**YOUR GOAL**
Here are some records; quote them exactly, leaving out the pictures.

**SOURCE DATA**
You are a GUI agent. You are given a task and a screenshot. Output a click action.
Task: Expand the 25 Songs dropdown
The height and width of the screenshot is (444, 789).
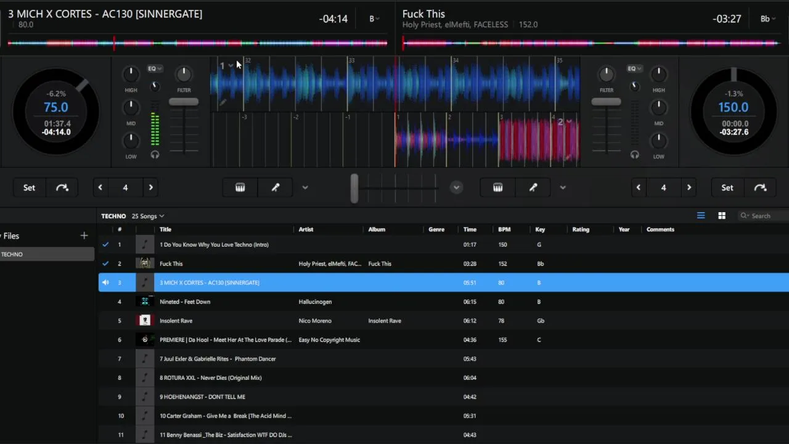[148, 216]
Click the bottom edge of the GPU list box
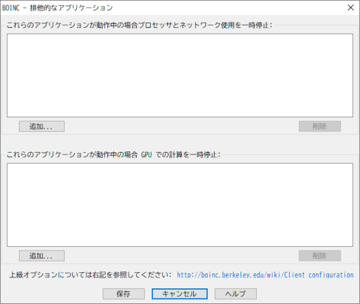The height and width of the screenshot is (304, 360). point(179,246)
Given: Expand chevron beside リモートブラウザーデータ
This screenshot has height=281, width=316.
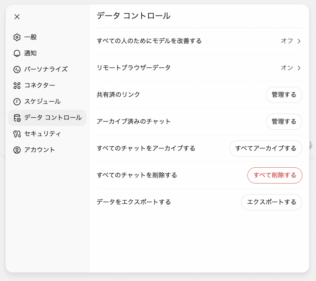Looking at the screenshot, I should 299,68.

**ANSWER TO THIS TASK**
You are a GUI agent. You are given a task and a screenshot. Output a click action.
Task: Expand the 25 Songs dropdown
The height and width of the screenshot is (444, 789).
[148, 216]
Click the bottom edge of the GPU list box
The height and width of the screenshot is (304, 360). point(179,246)
Given: Expand chevron beside リモートブラウザーデータ
This screenshot has height=281, width=316.
Looking at the screenshot, I should 299,68.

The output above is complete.